I love Pandora, the music service that lets me customize my music stations to what I want to hear, letting me design my stations around my actual needs. If you remember the Pandora story, she was the first woman created by the gods, and she opened the box that needed to remain closed. Very fitting as companies like Cisco Systems are trying to keep the networking box closed and others like Juniper Networks and Alcatel-Lucent are trying to walk the fine line between open and closed systems. For years networking has been a “black box”, a tightly integrated piece of hardware and software that not only performed the functions but also trapped users in a world of proprietary lock-in. At the same time that dynamics are shifting on the vendor side, customers are starting to stand up, with marquee companies like Citigroup, Federal Express and Pfizer participating in the Open Networking User Group to demand change.
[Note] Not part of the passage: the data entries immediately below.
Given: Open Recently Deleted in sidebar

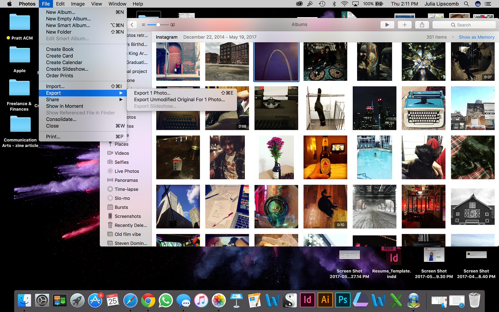Looking at the screenshot, I should (x=130, y=225).
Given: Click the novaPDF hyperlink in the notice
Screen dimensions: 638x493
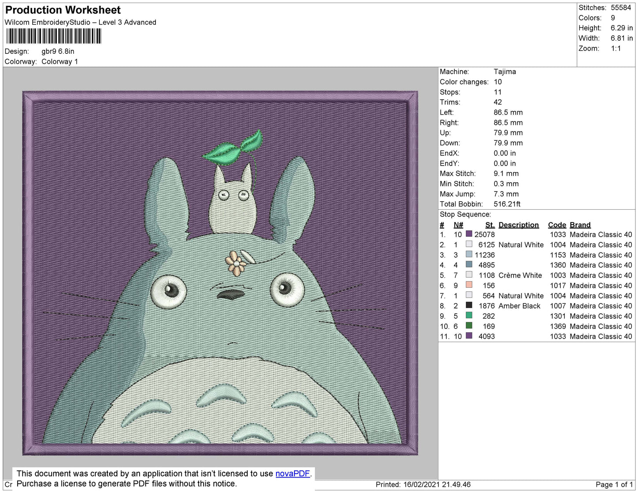Looking at the screenshot, I should pos(292,474).
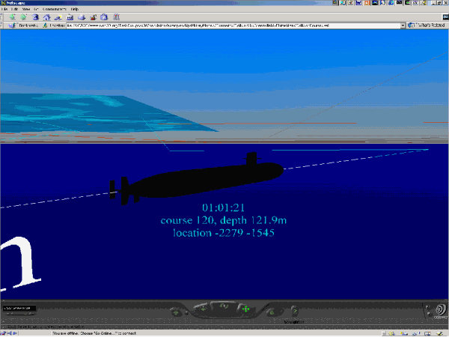Screen dimensions: 449x337
Task: Click inside the Location address field
Action: (x=225, y=25)
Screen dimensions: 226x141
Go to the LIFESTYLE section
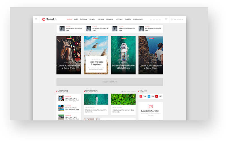click(x=119, y=19)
Some vendors, like Dell, are tackling this black box problem and opening a whole Pandora’s box to the industry. But unlike the myth, where it unleashed all of the evils into the world, when this Pandora’s box is opened, it is unleashing flexibility and huge cost savings for businesses that are clamoring for change. We look at Dell’s opportunity in open networking in our latest white paper.
The problem with today’s networking is that it is designed around proprietary architectures and management tools. There is still too much hard wiring of functionality. Changes are costly and take a long time. For businesses trying to move quickly in today’s business world, the networking is usually the thing that holds them back. With business models changing quickly and customers clamoring for “agility” (the new buzzword for the most recent business cycle), systems and networks need to move quickly and efficiently. Why is the cloud business growing so quickly? Sure, it’s cheaper (in most aspects) but the real reason is the speed at which it can be deployed. Customers who need to move quickly can often find that cloud-based services can be deployed faster than trying to do it in-house. If networking can accelerate quickly, businesses will have more options for expanding their business, and that ultimately drives down the cost of doing business. A new trend called “open networking” is emerging, allowing IT to take more control of their networking and knock down some of the barriers that prevented them from acting quickly.
An unlikely leader in this trend is Dell, a company that is a leader in both servers and the clients connected to the servers. For years, Cisco Systems was the glue between these components, but as companies are clamoring for a different way of networking, Cisco Systems represents the old guard and companies like Dell and Hewlett-Packard, who both have nascent networking businesses have an opportunity to grow quickly.
But why would the tides quickly turn to server vendors and not stay in the camp of the networking vendors? There are two key reasons; the first is a business reason and the second is a technical reason.
On the business side of things, companies like Juniper Networks, Alcatel-Lucent, and most importantly Cisco Systems, all have market share to protect. For the past 20 years they’ve done their best to lock customers in; now should be the time that they should be reaping their benefits. But like a dictator that holds their population down, eventually there is a revolt. This week I will be speaking at the Open Networking User Group, discussing the business needs for open networking. When the largest companies in the market like Bank of America, Gap and Cigna, who spend billions in the market each year, are standing up to make their voices heard, it’s clear that the natives are already restless. The status quo of networking is not acceptable and these companies want a more open approach. In the pitted battle between vendors and customers, it’s pretty clear who has the advantage. When customers have the ability to dictate where they spend their precious IT budget dollars, the market will come around to their way of thinking. This says that companies like Dell who are embracing the open networking trend have the upper hand. Companies like Cisco that are waving their hands a lot instead of providing true open solutions face a tougher challenge.
On the technical side, the other thing that will drive server vendors forward into networking has to do with what networking products look like these days. For years, networking products were far more specialized. That “black box” was vertically integrated and customers had little choice in what they bought. But today, the world of networking looks far less specialized, it looks far more standardized. In fact, it looks more like a server or PC than ever before from the CPUs and memory to other components. So the people with the best computer supply chains are suddenly advantaged. On top of that, the trend towards software defined networking (SDN) is pushing much of the functionality off of specialized (proprietary) devices onto more standardized devices, in some cases even running directly on servers. Combine this will the first open networking operating systems that give customers a choice in which OS they run on their networking devices and you can start to see how customers might start to get back to a level playing field. Openness in both the hardware and software is really shaking things up.
Dell is actually one of the first major vendors to offer customers the choice in networking operating systems, direct from their factory. History has proven that choice and flexibility help drive down cost in the market, and as customers save more with Dell networking products, this opens up the IT budget for completing more projects – a compelling advantage in a world that is looking for more agility.
As customers start to use groups like ONUG to make their message known, and vendors like Dell start delivering more of what they are asking for, the dynamics of the networking market can shift quickly. Enterprise customers are starting to become more empowered through the options in the market and this is good news for everyone – except the incumbents that are still pushing a proprietary agenda. It looks like this Pandora’s box is letting customers customize their enterprise networking just like I can customize my music choices. This leads to more agility and more choice, making the Pandora’s box far more powerful than the black box of the past.